BEGIN Given records

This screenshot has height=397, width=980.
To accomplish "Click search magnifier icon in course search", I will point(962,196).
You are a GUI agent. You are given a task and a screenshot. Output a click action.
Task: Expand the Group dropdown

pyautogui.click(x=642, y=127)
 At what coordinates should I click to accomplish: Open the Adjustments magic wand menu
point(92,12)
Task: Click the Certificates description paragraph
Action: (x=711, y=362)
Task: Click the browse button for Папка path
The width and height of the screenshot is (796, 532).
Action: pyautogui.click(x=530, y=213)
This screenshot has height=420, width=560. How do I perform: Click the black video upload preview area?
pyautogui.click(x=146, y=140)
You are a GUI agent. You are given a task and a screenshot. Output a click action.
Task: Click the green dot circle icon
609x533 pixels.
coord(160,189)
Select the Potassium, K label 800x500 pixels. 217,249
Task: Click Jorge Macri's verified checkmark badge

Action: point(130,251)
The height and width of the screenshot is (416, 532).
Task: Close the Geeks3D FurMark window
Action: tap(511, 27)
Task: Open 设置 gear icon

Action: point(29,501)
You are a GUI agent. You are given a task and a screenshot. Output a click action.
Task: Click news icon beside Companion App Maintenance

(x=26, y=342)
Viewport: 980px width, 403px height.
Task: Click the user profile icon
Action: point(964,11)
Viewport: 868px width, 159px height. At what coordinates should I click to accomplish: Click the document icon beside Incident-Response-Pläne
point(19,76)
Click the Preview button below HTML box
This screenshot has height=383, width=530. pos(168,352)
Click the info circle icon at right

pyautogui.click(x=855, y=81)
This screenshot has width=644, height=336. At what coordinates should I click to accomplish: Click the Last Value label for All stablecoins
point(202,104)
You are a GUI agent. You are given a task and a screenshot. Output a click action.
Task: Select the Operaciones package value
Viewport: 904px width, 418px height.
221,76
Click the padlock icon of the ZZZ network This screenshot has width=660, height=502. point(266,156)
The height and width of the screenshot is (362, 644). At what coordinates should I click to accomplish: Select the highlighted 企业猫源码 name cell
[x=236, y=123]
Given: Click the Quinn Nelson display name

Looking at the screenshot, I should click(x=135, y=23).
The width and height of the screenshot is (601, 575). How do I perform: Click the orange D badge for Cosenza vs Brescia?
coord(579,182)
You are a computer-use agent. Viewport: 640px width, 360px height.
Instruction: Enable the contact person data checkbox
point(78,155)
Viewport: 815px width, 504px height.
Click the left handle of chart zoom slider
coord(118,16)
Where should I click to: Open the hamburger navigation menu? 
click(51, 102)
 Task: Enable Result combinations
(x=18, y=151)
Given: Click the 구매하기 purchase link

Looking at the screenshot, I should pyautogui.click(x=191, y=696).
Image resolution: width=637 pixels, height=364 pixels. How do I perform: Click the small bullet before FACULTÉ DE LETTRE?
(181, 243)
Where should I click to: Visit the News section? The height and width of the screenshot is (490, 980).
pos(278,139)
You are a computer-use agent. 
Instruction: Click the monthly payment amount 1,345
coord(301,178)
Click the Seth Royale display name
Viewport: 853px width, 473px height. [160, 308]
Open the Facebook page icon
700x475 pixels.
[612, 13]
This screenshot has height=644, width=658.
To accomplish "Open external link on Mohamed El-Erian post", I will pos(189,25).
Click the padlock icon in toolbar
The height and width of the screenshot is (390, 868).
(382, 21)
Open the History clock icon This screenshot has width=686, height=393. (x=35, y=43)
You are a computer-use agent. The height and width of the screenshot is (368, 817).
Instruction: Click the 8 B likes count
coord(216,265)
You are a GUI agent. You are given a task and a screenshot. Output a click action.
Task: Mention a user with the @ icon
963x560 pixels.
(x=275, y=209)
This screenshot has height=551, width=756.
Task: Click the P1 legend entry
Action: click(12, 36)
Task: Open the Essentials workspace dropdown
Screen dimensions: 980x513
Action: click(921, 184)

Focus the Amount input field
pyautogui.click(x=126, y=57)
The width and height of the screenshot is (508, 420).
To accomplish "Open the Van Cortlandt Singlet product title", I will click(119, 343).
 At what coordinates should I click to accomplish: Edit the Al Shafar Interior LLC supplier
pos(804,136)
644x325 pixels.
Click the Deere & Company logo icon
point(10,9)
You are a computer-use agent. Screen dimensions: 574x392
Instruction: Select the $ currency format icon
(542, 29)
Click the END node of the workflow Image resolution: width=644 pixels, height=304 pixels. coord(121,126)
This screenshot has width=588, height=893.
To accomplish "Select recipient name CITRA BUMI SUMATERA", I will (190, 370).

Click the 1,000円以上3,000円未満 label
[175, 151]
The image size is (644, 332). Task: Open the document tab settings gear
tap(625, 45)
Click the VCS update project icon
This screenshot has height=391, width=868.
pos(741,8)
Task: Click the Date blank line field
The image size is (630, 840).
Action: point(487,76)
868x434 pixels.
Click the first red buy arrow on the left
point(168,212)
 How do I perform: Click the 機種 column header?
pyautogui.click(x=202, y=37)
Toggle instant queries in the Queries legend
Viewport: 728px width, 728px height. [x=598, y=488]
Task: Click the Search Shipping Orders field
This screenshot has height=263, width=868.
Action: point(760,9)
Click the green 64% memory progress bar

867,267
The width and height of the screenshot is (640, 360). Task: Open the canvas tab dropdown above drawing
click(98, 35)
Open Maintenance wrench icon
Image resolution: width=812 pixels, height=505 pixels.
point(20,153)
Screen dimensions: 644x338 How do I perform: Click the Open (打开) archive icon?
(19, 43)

END Given records

Give back, word for word, only the lines from the one containing "Open Maintenance wrench icon" through the closing line of the entries.

Open Maintenance wrench icon
Image resolution: width=812 pixels, height=505 pixels.
point(20,153)
Screen dimensions: 644x338 How do I perform: Click the Open (打开) archive icon?
(19, 43)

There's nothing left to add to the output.